Mainly, though, we knew him as the sultan of the surreal, the sayer of secret words, minister of the absurd, put-down artist nonpareil:
``I'll meet you tonight under the moon. I can see you now - you and the moon. You wear a necktie so I'll know you.'
``Why don't you bore a hole in yourself and let the sap run out?'
A G-rated mouth and lascivious eyebrows expressed his X-rated ideas:
``I want to register a complaint. Do you know who sneaked into my room at three o'clock this morning? Nobody, and that's my complaint.'
``Ah, Mrs. Rittenhouse! Won't you ... lie down?'
A man of letters.
This to President Truman:
``I don't know if you will remember me, but I am the chap with the black mustache, glasses and increasing baldness who, I hope, convulses you every Thursday night on television.
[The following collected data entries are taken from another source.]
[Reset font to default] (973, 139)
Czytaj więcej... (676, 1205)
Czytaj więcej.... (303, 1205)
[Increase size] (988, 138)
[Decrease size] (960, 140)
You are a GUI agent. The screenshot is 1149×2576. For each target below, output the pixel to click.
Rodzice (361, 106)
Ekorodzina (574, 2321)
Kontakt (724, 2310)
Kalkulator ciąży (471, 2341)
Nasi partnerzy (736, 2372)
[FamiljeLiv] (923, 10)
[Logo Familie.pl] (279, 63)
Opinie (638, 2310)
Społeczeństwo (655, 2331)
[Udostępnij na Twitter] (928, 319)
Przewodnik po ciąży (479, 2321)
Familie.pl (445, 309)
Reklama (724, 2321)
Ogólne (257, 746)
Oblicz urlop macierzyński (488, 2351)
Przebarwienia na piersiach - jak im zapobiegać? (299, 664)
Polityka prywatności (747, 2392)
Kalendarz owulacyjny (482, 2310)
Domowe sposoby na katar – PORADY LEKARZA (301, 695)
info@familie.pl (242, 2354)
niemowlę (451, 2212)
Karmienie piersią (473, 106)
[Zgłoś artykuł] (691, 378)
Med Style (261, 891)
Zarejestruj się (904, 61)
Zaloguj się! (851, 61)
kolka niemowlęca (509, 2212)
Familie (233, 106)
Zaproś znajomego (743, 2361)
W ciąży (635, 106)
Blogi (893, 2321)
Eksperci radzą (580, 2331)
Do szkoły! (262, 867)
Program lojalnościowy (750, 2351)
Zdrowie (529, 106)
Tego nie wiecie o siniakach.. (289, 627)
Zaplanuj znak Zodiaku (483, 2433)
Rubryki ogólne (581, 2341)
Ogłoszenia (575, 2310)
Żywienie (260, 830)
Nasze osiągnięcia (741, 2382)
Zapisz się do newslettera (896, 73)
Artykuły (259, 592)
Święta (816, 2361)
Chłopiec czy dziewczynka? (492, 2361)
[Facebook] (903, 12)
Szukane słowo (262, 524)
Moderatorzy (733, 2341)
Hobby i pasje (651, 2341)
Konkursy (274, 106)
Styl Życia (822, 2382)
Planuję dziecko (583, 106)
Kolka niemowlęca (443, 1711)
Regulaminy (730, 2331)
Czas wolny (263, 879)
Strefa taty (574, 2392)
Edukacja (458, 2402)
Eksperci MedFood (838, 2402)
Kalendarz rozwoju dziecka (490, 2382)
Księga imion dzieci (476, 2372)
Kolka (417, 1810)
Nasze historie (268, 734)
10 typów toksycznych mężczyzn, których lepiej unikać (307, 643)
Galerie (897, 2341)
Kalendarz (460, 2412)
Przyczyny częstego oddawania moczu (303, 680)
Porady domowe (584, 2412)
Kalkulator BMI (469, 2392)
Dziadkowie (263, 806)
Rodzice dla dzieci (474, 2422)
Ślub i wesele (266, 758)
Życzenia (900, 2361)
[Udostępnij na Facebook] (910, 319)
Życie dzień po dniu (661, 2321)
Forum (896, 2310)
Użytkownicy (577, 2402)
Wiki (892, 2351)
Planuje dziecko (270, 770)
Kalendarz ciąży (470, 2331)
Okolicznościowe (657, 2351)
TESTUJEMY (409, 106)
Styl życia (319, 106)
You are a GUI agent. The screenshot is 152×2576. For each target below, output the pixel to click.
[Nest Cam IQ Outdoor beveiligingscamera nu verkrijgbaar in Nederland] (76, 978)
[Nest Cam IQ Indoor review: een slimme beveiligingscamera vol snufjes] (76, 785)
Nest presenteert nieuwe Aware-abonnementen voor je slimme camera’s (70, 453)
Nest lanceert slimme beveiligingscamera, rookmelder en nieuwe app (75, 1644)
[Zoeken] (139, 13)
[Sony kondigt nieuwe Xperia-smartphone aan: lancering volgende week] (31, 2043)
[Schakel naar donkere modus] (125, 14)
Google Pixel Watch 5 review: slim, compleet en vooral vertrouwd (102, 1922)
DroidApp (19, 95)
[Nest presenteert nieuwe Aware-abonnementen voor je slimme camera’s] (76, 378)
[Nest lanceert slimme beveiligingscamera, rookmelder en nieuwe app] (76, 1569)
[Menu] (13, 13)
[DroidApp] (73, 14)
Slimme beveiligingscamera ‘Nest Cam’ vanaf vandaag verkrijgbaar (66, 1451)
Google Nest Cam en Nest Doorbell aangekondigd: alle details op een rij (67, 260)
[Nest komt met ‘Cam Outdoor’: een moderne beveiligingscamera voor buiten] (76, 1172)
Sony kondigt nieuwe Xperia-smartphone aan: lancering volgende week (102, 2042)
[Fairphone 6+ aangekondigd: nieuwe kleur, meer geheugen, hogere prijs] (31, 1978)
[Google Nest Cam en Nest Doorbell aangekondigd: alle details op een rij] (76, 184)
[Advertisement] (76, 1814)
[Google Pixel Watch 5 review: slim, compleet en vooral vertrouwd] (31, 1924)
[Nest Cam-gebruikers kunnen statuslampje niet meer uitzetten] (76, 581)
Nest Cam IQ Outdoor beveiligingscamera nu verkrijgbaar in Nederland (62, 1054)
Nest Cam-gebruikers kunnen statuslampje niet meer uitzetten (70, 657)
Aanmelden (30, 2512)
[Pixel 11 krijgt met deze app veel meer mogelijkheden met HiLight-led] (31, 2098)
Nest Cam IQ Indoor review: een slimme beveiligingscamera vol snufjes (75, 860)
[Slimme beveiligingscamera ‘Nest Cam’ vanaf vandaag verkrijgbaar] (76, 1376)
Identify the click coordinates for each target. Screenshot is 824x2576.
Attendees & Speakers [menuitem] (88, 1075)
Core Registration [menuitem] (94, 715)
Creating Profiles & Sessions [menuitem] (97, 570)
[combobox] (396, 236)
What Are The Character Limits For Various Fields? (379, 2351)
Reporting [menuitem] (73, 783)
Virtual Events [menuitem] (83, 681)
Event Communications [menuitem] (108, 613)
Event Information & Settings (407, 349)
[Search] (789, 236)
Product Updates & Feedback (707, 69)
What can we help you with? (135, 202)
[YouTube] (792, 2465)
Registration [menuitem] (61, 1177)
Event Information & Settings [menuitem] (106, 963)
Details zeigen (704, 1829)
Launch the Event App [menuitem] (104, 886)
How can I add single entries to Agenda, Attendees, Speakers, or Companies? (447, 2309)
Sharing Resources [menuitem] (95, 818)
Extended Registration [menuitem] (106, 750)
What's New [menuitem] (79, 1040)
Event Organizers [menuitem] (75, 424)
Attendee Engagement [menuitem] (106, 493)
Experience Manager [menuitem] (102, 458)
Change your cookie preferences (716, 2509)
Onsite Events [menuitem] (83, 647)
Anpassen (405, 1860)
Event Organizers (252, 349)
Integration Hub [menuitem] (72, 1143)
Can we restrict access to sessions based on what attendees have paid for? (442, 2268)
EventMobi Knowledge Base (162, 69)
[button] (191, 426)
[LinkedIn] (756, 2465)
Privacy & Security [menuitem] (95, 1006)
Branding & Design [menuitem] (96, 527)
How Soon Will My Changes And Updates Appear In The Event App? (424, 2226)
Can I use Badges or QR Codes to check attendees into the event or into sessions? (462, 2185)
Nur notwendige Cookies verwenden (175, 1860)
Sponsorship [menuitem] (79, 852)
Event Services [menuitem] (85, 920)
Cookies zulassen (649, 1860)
``I just want to join with the thousands who have written you wishing you a speedy recovery and many happy years as our former living president. Oh, I forgot. Hoover is still around.'
By his own account, all this monkey business began in 1905, when at age 15 he answered a classified ad asking for a boy singer for a vaudeville act, paying room and board and $4 a week.
``Look at me,' he would later say, ``I worked my way up from nothing to a state of extreme poverty.'
Somewhere between Grand Rapids and Cripple Creek, mother Minnie decided that her boys should stage their own act. They became the Four Nightingales. By the time the brothers reached the vaudeville stage in New Orleans, such trademarks as the harp and the cigar were already appearing.
Around 1914, he was sitting backstage reading a popular comic strip, ``Sherlocko the Monk.' It featured a wisecracking character named Groucho.
A star was born.
The first film was a long-forgotten silent, ``Humor Risk,' made in 1920. A string of Broadway hits made them stars: ``I'll Say She Is,' ``The Cocoanuts,' featuring an Irving Berlin score, and ``Animal Crackers.'
The four brothers became three, decided to go west to Hollywood, spent nights at the opera and in Casablanca, a day at the races, raided a big store and ended up love happy.
The three brothers became one and - you bet your life! - off he went to radio and an 11-year television run. Where have you gone, George Fenneman?
``Hello, I must be going.
``I cannot stay
``I came to say
``I must be going.'
When he died in 1977, at 87, he left a son, Arthur, daughters Miriam and Melinda, and a weird bevy of characters named Captain Jeffrey Spaulding, Waldorf T. Flywheel, Rufus T. Firefly, Otis B. Driftwood, Quincy Adams Wagstaff and Hugo Z. Hackenbush.
Meanwhile, the rest of us plod along, suffering lesser comedians, content that somewhere he's devising exquisite new insults for rich, dumb, innocent Margaret Dumont.